DATASET START
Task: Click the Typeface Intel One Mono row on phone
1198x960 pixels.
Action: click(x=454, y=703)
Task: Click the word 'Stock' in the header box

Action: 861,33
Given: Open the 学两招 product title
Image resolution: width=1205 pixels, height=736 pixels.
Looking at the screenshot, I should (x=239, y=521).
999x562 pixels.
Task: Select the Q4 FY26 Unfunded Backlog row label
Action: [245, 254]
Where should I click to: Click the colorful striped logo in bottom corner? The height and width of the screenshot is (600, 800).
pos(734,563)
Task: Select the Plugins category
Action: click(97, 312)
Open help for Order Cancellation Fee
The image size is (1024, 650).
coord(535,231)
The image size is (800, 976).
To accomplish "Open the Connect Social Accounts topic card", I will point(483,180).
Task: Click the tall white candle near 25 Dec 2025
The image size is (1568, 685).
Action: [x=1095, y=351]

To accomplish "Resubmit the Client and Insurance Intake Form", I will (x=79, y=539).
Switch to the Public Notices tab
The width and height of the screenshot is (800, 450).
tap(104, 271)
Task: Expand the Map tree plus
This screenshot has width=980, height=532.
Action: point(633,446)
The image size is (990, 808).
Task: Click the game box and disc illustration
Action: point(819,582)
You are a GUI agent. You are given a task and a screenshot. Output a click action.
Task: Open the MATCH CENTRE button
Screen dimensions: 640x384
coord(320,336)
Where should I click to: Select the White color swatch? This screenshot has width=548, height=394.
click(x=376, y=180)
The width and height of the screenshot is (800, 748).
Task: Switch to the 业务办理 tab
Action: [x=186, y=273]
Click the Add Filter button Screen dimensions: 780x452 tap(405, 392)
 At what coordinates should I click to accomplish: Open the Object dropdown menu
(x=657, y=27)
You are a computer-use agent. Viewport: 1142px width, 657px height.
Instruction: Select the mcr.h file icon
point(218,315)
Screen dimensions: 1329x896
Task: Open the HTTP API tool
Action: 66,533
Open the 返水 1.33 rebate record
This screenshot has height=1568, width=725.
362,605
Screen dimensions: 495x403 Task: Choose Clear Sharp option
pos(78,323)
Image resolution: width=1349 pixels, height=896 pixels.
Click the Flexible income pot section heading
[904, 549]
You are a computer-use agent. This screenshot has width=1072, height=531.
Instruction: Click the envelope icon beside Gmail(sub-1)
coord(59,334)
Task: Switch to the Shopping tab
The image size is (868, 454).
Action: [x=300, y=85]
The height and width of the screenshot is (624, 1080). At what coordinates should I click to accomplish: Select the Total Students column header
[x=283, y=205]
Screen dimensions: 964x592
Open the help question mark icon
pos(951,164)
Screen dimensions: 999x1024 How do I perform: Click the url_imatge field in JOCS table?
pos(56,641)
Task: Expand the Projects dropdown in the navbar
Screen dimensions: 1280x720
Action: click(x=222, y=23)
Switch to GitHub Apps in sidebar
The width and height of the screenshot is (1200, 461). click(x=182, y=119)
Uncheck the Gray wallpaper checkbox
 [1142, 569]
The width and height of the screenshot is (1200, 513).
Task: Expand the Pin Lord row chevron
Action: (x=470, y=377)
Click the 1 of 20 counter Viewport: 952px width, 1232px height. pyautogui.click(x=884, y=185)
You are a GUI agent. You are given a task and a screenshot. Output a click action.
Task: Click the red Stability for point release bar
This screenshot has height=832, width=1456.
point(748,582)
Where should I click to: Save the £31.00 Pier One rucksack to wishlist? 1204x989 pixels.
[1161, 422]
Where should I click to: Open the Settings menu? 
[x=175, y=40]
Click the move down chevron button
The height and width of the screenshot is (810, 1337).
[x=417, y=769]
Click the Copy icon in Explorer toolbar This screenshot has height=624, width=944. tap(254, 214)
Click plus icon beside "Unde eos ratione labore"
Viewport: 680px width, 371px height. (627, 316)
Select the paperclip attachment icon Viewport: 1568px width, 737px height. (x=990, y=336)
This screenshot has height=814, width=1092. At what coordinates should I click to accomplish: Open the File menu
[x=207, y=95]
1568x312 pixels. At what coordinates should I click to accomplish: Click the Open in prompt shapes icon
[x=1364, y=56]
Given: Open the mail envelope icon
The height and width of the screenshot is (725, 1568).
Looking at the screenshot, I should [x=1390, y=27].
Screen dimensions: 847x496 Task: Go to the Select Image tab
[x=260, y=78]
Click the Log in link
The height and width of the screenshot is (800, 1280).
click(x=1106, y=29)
DATASET END
## TASK GOAL
Repeat the listing above in full, word for word.

## FINISHED TASK
Task: Click the Typeface Intel One Mono row on phone
1198x960 pixels.
Action: click(x=454, y=703)
Task: Click the word 'Stock' in the header box

Action: 861,33
Given: Open the 学两招 product title
Image resolution: width=1205 pixels, height=736 pixels.
Looking at the screenshot, I should (x=239, y=521).
999x562 pixels.
Task: Select the Q4 FY26 Unfunded Backlog row label
Action: [245, 254]
Where should I click to: Click the colorful striped logo in bottom corner? The height and width of the screenshot is (600, 800).
pos(734,563)
Task: Select the Plugins category
Action: click(97, 312)
Open help for Order Cancellation Fee
The image size is (1024, 650).
coord(535,231)
The image size is (800, 976).
To accomplish "Open the Connect Social Accounts topic card", I will point(483,180).
Task: Click the tall white candle near 25 Dec 2025
The image size is (1568, 685).
Action: [x=1095, y=351]

To accomplish "Resubmit the Client and Insurance Intake Form", I will (x=79, y=539).
Switch to the Public Notices tab
The width and height of the screenshot is (800, 450).
tap(104, 271)
Task: Expand the Map tree plus
This screenshot has width=980, height=532.
Action: point(633,446)
The image size is (990, 808).
Task: Click the game box and disc illustration
Action: point(819,582)
You are a GUI agent. You are given a task and a screenshot. Output a click action.
Task: Open the MATCH CENTRE button
Screen dimensions: 640x384
coord(320,336)
Where should I click to: Select the White color swatch? This screenshot has width=548, height=394.
click(x=376, y=180)
The width and height of the screenshot is (800, 748).
Task: Switch to the 业务办理 tab
Action: [x=186, y=273]
Click the Add Filter button Screen dimensions: 780x452 tap(405, 392)
 At what coordinates should I click to accomplish: Open the Object dropdown menu
(x=657, y=27)
You are a computer-use agent. Viewport: 1142px width, 657px height.
Instruction: Select the mcr.h file icon
point(218,315)
Screen dimensions: 1329x896
Task: Open the HTTP API tool
Action: 66,533
Open the 返水 1.33 rebate record
This screenshot has height=1568, width=725.
362,605
Screen dimensions: 495x403 Task: Choose Clear Sharp option
pos(78,323)
Image resolution: width=1349 pixels, height=896 pixels.
Click the Flexible income pot section heading
[904, 549]
You are a computer-use agent. This screenshot has width=1072, height=531.
Instruction: Click the envelope icon beside Gmail(sub-1)
coord(59,334)
Task: Switch to the Shopping tab
The image size is (868, 454).
Action: [x=300, y=85]
The height and width of the screenshot is (624, 1080). At what coordinates should I click to accomplish: Select the Total Students column header
[x=283, y=205]
Screen dimensions: 964x592
Open the help question mark icon
pos(951,164)
Screen dimensions: 999x1024 How do I perform: Click the url_imatge field in JOCS table?
pos(56,641)
Task: Expand the Projects dropdown in the navbar
Screen dimensions: 1280x720
Action: click(x=222, y=23)
Switch to GitHub Apps in sidebar
The width and height of the screenshot is (1200, 461). click(x=182, y=119)
Uncheck the Gray wallpaper checkbox
 [1142, 569]
The width and height of the screenshot is (1200, 513).
Task: Expand the Pin Lord row chevron
Action: (x=470, y=377)
Click the 1 of 20 counter Viewport: 952px width, 1232px height. pyautogui.click(x=884, y=185)
You are a GUI agent. You are given a task and a screenshot. Output a click action.
Task: Click the red Stability for point release bar
This screenshot has height=832, width=1456.
point(748,582)
Where should I click to: Save the £31.00 Pier One rucksack to wishlist? 1204x989 pixels.
[1161, 422]
Where should I click to: Open the Settings menu? 
[x=175, y=40]
Click the move down chevron button
The height and width of the screenshot is (810, 1337).
[x=417, y=769]
Click the Copy icon in Explorer toolbar This screenshot has height=624, width=944. tap(254, 214)
Click plus icon beside "Unde eos ratione labore"
Viewport: 680px width, 371px height. (627, 316)
Select the paperclip attachment icon Viewport: 1568px width, 737px height. (x=990, y=336)
This screenshot has height=814, width=1092. At what coordinates should I click to accomplish: Open the File menu
[x=207, y=95]
1568x312 pixels. At what coordinates should I click to accomplish: Click the Open in prompt shapes icon
[x=1364, y=56]
Given: Open the mail envelope icon
The height and width of the screenshot is (725, 1568).
Looking at the screenshot, I should [x=1390, y=27].
Screen dimensions: 847x496 Task: Go to the Select Image tab
[x=260, y=78]
Click the Log in link
The height and width of the screenshot is (800, 1280).
click(x=1106, y=29)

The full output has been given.